====== Trecho

Resolvi analisar o roteiro de um game com, a meu ver, uma ótima história. O texto pode não interessar a todos. Será um spoiler para quem não jogou. E pode soar repetitivo para quem já o terminou. Ele é mais um exercício de um jogador que, apreciando a narrativa, quis entender o porquê de gostar dela. E extrair algumas lições disso. Recomendaria para quem gostou do jogo, e agora quer relembrar de alguns pontos, e pensar no que aprender com eles.

Dividi o texto em três partes. A primeira é uma apresentação básica da história do jogo. A segunda é uma curta problematização do posicionamento ético dos seus personagens. E a terceira é uma comparação entre clichês tradicionais do gênero RPG e o modo como são abordados em Angellus.

Considerações básicas sobre história
O prólogo do jogo começa se referindo vagamente ao seu final, sem sabermos ao certo o que as palavras significam. Dessa forma, ficamos presos ao game, tentando descobrir o que se passa realmente e, enquanto não sabemos, acompanhamos a história de Cello.

Spoiler


Sentimentos,
Sensações e reações de uma alma, resposta a estímulos externos.
Os homens são seres naturalmente sentimentais.
Se eu soubesse que tudo terminaria assim.
Nem mesmo a mais sagrada criatura está livre de cometer erros.
As regras não foram feitas para serem quebradas.
"O amor é o veneno da alma" (Joshua 130 D.H.)
[close]

Julgado por interferir na linha da vida de Orchy, uma escrava, Cello foi condenado à queda. Ele fez isso porque se rendeu a um sentimento humano, antes desconhecido, e sempre perigoso para um anjo, o amor. Cello reagiu a um dilema ético. Escolheu o que achou correto, salvar sua amada, contrariando as regras de sua sociedade. Mas a qualidade do roteiro está no que acontece depois. A decisão de Cello põe em risco seu mundo. Ela tomou proporções incalculáveis. As conseqüencias serão literalmente trágicas. Especialmente por conta dos planos manipuladores de um grupo de demônios para libertar Dibérnia e iniciar uma nova guerra por Martel, o mundo dos homens.

Emitindo um julgamento

O conselho dos Serafins puniu Cello por sua atitude. Ele contou com apenas um voto a seu favor, o de Ayss. Ela a tida pela encarnação de Einglenn, um anjo poderoso que sacrificou sua mortalidade para separar de uma vez o reino dos anjos e dos demônios. Para amarrar bem a trama, o tema do sacrífico é retomado, -- e seu significado é intensificado na conclusão da história. Fica implícita a disputa política entre os Serafins, ponto também desenvolvido posteriormente.

============

- _Instrução dada 1_: Segundo o trecho sobre o roteiro de Angellus, por que o prólogo do jogo mantém o jogador preso à história? Responda em uma a três frases.
- _Instrução dada 2_: Prossiga com a análise do roteiro de Angellus a partir da última frase do trecho.
Os dados não têm nenhum papel aqui.

====== Trechos dos dados

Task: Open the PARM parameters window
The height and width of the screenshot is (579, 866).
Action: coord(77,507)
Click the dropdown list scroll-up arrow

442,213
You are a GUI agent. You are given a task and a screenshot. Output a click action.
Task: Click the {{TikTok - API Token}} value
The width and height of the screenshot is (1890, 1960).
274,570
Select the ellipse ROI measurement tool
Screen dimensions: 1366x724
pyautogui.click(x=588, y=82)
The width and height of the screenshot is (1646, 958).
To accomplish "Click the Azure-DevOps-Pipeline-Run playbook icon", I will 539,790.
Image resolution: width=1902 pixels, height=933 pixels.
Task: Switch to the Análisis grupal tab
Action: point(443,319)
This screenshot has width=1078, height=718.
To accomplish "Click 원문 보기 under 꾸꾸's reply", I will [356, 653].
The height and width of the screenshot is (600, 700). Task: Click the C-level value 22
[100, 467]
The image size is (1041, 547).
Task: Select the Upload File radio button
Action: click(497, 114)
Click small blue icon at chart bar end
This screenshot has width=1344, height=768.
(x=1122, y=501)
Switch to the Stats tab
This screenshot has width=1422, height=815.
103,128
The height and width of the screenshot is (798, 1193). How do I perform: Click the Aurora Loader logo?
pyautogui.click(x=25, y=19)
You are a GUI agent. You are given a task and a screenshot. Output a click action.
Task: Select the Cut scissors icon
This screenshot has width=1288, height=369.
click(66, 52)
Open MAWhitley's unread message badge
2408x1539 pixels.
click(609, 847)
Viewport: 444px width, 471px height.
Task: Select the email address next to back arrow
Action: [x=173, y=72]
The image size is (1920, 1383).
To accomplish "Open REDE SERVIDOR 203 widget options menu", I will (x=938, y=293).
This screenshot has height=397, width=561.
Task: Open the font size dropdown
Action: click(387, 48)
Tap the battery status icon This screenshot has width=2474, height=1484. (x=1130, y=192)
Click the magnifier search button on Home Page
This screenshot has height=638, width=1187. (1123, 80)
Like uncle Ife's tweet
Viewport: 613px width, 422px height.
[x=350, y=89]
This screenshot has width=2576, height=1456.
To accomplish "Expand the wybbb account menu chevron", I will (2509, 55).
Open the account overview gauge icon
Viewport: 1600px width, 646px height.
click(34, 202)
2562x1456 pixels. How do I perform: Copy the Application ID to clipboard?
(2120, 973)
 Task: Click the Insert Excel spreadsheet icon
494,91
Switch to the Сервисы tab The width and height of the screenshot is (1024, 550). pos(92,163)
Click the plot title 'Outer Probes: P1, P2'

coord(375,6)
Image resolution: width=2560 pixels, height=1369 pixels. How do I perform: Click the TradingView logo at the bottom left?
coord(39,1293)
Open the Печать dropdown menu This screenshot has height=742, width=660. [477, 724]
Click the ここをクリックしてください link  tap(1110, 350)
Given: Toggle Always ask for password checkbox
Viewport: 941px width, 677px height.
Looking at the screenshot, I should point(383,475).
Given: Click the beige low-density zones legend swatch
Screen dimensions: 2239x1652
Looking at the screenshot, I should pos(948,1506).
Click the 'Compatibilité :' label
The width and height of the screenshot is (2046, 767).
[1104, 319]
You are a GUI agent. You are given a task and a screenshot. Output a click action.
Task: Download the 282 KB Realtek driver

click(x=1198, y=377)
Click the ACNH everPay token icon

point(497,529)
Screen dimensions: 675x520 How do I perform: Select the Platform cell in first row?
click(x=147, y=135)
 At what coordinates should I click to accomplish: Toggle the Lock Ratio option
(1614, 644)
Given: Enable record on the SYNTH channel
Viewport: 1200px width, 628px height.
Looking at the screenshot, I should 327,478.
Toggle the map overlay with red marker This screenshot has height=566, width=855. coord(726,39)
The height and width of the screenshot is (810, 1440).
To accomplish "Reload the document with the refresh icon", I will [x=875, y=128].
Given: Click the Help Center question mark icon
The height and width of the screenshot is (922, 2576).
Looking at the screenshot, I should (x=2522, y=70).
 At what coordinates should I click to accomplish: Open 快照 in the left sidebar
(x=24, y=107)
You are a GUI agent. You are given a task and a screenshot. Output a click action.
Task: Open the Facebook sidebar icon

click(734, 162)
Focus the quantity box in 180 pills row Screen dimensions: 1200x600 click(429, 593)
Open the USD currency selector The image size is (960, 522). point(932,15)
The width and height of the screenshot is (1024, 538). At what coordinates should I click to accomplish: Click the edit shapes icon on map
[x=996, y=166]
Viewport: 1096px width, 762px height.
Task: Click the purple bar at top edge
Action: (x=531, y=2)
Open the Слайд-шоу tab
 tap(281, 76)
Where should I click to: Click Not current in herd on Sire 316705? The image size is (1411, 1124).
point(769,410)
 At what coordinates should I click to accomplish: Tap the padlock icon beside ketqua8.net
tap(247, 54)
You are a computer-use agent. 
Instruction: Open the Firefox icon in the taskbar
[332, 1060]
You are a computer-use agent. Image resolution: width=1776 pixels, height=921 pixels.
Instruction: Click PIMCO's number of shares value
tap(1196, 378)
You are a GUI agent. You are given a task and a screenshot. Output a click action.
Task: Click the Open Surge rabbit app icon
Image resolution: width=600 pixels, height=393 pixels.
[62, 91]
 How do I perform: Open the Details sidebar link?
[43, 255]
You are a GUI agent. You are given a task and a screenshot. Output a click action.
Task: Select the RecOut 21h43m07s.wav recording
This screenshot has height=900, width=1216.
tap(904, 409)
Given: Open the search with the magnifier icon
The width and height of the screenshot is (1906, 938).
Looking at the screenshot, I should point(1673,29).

============

- _Resultado 1_: O prólogo se refere vagamente ao final do jogo, sem que se saiba ao certo o que suas palavras significam. Por isso, o jogador fica preso ao jogo tentando descobrir o que realmente se passa e, enquanto não descobre, acompanha a história de Cello.

- _Resultado 2_:
Simpatizamos com o Cello. Tomamos a sociedade angelical por uma hierarquia autoritária e anti-humanista. Talvez isso seja verdade. Mas o problema é que, no final das contas, tudo que Cello fez deu completamente errado. Numa tragédia clássica, não há uma solução positiva. Portanto, não há lado inteiramente correto. Demonstra um impasse dentro de seu próprio universo. Anjos são como Creonte, tentando manter a ordem social por mecanismos frios, e proteger seus respectivos mundos das maldições à espreita. Como Antígona, Cello segue as leis não-escritas. Está dominado por um sentimento inteiramente passional e inconseqüente. É compreensível. Mas termina com o resultado de uma perversão sagrada.


Os cristais e os clichês

Cello perdeu a memória. Não se lembra de quem era e, agora, busca levar uma vida normal. Precisando de dinheiro, ele aceita com Orphy esta missão: vasculhar cavernas estranhas para um grupo de desconhecidos. Entendemos logo do que se trata. As cavernas abrigam chaves especiais que, reunidas, liberam determinado poder. É um clichê. Mas, em Angellus, os clichês estão bem aplicados. A seguir, comentários sobre os lugares-comuns dos RPG's e seu uso por @Matt RvdR.

The shining armor hero with his beautiful princess. Cello tem sua amada, mas está longe de ser um cavaleiro nobre montado num cavalo branco. Além disso, sua decisão de salvá-la, no começo do game, desencadeia os maiores problemas da trama.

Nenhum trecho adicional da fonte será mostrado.